Relasi Nasional | Bermula pada tahun 1995, Yudi Hidayat yang masih berumur 11 tahun mulai menekuni kegiatan warisan budaya yaitu menjadi pengrajin Rencong. Membuat senjata khas Aceh ini menjadi profesinya sejak ia masih usia remaja dan kala itu Aceh dalam kondisi darurat militer, yaitu kontak senjata antara Gerakan Aceh Merdeka (GAM) dengan Republik Indonesia.
Pemuda kelahiran 1984 ini menetap di gampong Baet Mesjid Sukamakmu, Kecamatan Sibreh, Kabupaten Aceh Besar mahir membuat senjata khas Aceh sebagai benda Souvenir atau oleh-oleh dan juga bisa sebagai benda tajam yang digunakan sehari-hari oleh masyarakat Aceh.
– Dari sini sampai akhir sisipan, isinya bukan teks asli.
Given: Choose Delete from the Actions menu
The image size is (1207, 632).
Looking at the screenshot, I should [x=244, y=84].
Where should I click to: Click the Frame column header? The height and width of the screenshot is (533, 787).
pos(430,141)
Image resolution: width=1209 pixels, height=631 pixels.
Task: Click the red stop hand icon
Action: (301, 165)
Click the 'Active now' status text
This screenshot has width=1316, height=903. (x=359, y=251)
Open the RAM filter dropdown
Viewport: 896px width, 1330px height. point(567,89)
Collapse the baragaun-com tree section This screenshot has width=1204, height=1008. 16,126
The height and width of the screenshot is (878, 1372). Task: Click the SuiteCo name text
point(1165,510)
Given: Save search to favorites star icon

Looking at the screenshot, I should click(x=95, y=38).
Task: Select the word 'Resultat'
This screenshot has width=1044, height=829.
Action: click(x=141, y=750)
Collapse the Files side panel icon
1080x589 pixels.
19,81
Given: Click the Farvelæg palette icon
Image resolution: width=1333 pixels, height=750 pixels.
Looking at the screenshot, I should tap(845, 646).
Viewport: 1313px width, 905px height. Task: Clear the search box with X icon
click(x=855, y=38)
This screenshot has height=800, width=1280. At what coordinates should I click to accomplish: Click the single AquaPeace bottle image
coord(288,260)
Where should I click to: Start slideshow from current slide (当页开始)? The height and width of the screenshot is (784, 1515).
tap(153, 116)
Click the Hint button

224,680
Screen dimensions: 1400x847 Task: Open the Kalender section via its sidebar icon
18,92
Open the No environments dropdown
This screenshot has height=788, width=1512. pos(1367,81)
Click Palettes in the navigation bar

Pada masa konflik, rencong sangat laku dan sangat diminati oleh anggota TNI sebagai oleh-oleh khas Aceh, sebagai cendramata yang bisa di pajang dirumah ataupun di kantornya.
Kegiatan melestarikan budaya Aceh ini terus ditekuninya hingga saat ini sebagai bukti kecintaannya untuk Aceh dan untuk membantu ekonomi diri sendiri dan warga sekitar.
"Alhamdulillah dengan menekuni pekerjaan ini, saya dapat membantu membangkitkan ekonomi keluarga dan warga sekitar, dan saat ini saya menjadi distributor rencong di berbagai toko Souvenir di Aceh".
Harga yang terjangkau menjadikan pemilik toko senang mengambil barang dari Yudi "harganya bervariasi mulai dari 10 ribu hingga 150 ribu, tergantung ukuran dan jenis bahan bakunya, ada juga yang lebih mahal lagi dan itu tergantung pesanan konsumen". ungkapnya.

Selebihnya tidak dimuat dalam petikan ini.